Donald Trump entame mardi la déconstruction du bilan de Barack Obama sur le climat, avec la volonté affichée de donner un coup de pouce aux énergies fossiles, suscitant des interrogations sur l'attitude des États-Unis vis-à-vis de l'accord de Paris, signé fin 2015 par plus de 190 pays.
Dans une séquence chargée en symboles, le président américain, qui a ouvertement mis en doute la réalité du réchauffement climatique, se rendra au siège de l'Agence de protection de l'environnement (EPA), à quelques centaines de mètres de la Maison Blanche, pour signer le "décret sur l'indépendance énergétique".
Ce décret contribuera à s'assurer que l'énergie soit "abordable et propre" afin de "favoriser la croissance économique et les créations d'emplois", selon le résumé d'un responsable de la Maison Blanche.
Le texte, qui vise à réduire "les obstacles inutiles" dans ce secteur, ordonne en particulier un réexamen de la mesure phare de son prédécesseur démocrate: le "Clean Power Plan" (projet pour une énergie propre).
Ce dernier, qui a pour but d'accélérer la transition énergétique, impose aux centrales thermiques des réductions de leurs émissions de CO2 de 32% d'ici 2030 par rapport à 2005. S'il entrait en vigueur, il se traduirait par la fermeture de nombre de centrales à charbon (les plus anciennes et les plus polluantes).
Il est cependant, pour l'heure, bloqué par la justice, qui avait été saisie par une trentaine d’États, majoritairement républicains.
- "Magnifique charbon propre" -
Réexaminer ce projet "prendra un certain temps", a reconnu l'exécutif, évoquant en particulier les procédures de consultation du public en vigueur à l'EPA.
Même s'il est en déclin, le charbon reste une composante importante du paysage énergétique américain.

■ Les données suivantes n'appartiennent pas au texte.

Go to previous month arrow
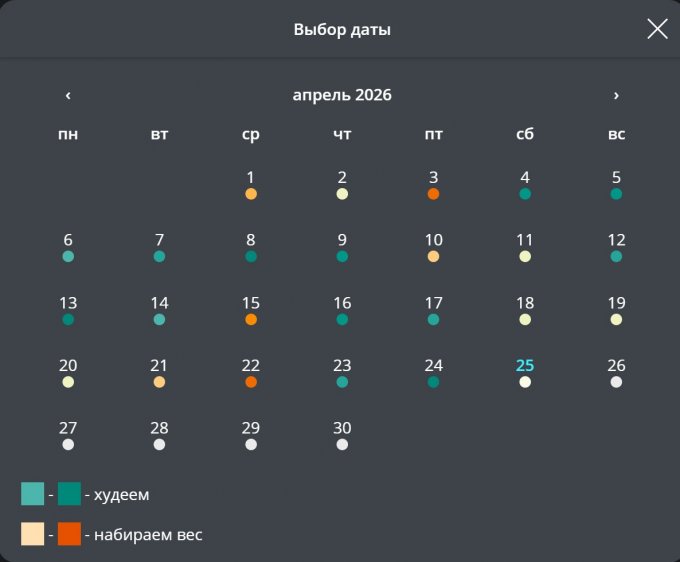 [x=68, y=96]
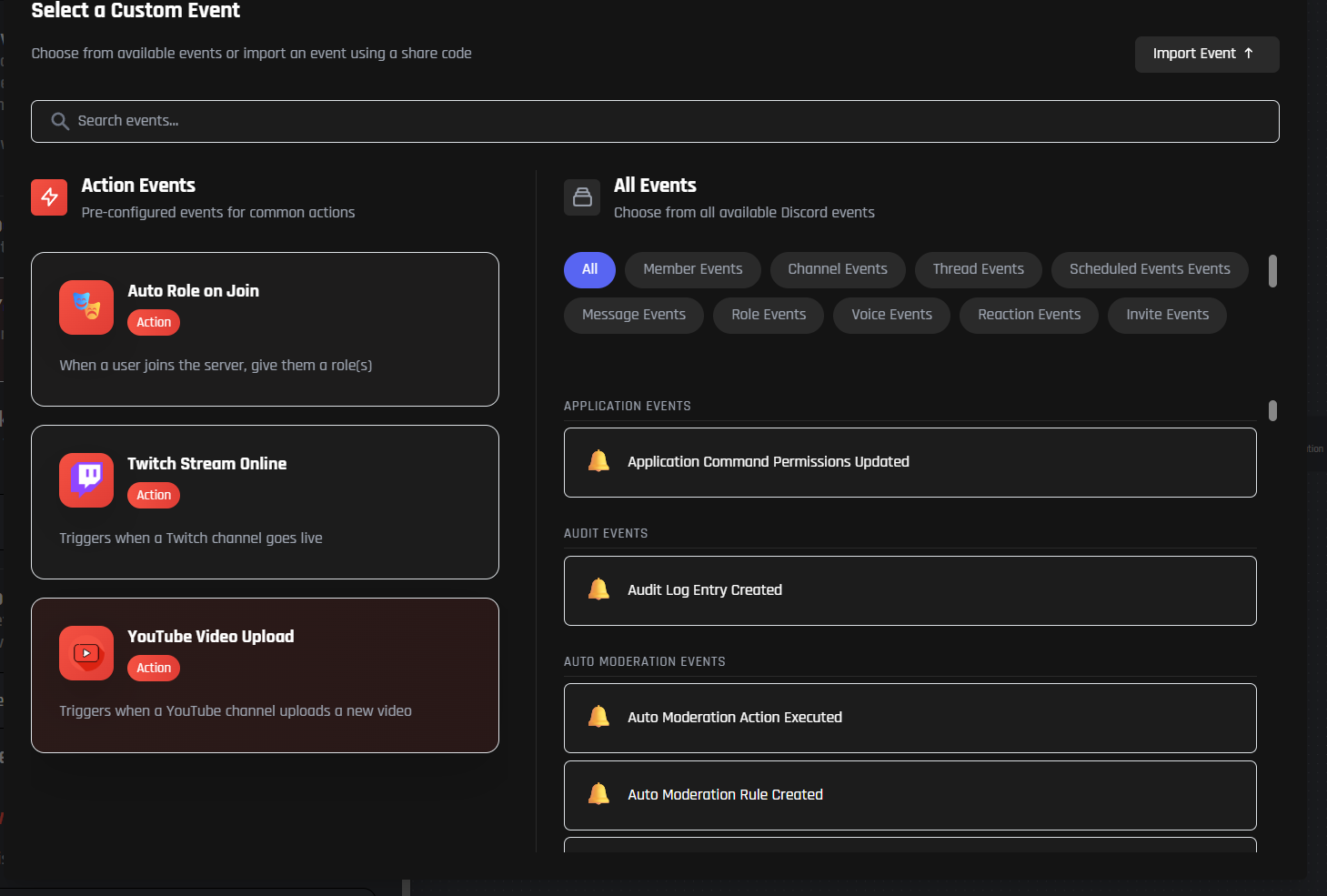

Les centaines de centrales à charbon réparties sur le territoire fournissent environ un tiers de l'électricité du pays, à égalité avec le gaz naturel et devant le nucléaire et l'hydroélectricité.
Donald Trump évoque régulièrement devant ses partisans sa volonté de relancer l'exploitation du "magnifique charbon propre". "De nombreux mineurs vont retrouver du travail", a-t-il affirmé le semaine dernière dans le Kentucky.
Mais la plupart des experts sont sceptiques et doutent que le décret qui sera signé mardi puisse se traduire par des créations nettes d'emplois.
"Cela n'aura pratiquement aucun impact", juge le professeur James Van Nostrand de l'université de West Virginia, rappelant que le déclin du charbon est d'abord lié à la hausse des coûts d'exploitation et à la concurrence accrue du gaz naturel et des énergies renouvelables. "Démanteler l'EPA et se débarrasser de la règlementation ne fera pas renaître l'industrie du charbon".
Le nombre d'emplois dans ce secteur est passé de 88.000 en 2008 à 66.000 en 2015, selon le ministère de l’Énergie.
- Paris, un "
mauvais accord" -
Le décret qui doit être signé par le magnat de l'immobilier supprime par ailleurs une demi-douzaine de décisions de M. Obama liées au climat, telles que celle portant sur l'interdiction de nouvelle exploitation de charbon sur des terres fédérales.
La Chambre de commerce américaine a salué avec force l'annonce de la remise en cause du Clean Power Plan, jugeant qu'il était "non seulement illégal, mais mauvais pour les familles et les entreprises américaines".
Le Natural Resources Defense Council estime en revanche que cette initiative est "une trahison de nos intérêts nationaux". "C'est une attaque en règle contre les protections dont nous avons besoin pour éviter une catastrophe climatique", a déploré l'ONG.
Pour Bob Ward, du Grantham Research Institute à la London School of Economics, renoncer au Clean Power Plan rendrait "pratiquement impossible pour les Etats-Unis d'atteindre leurs objectifs de l'accord de Paris" (baisse de 26% à 28% des émissions d'ici 2025 par rapport à 2005).
Si cette analyse ne fait pas l'unanimité, le signal envoyé par l'administration Trump au reste de la communauté internationale est clair: le Washington ne déterminera pas sa politique énergétique en fonction des enjeux climatiques.
Le nouveau patron de l'EPA, Scott Pruitt, qui a récemment affirmé, à rebours du consensus scientifique international, que les émissions de CO2 n'étaient pas une des causes majeures du réchauffement en cours, a estimé dimanche que Paris avait "été tout simplement un mauvais accord".
Un éventuel retrait des Etats-Unis, qui représenterait une véritable déflagration, fait l'objet d'âpres débats au sein de l'administration. "C'est en cours de discussion", a indiqué lundi soir un responsable de l'exécutif sous couvert d'anonymat.
Les État-Unis sont le deuxième plus gros émetteur de gaz à effet de serre derrière la Chine.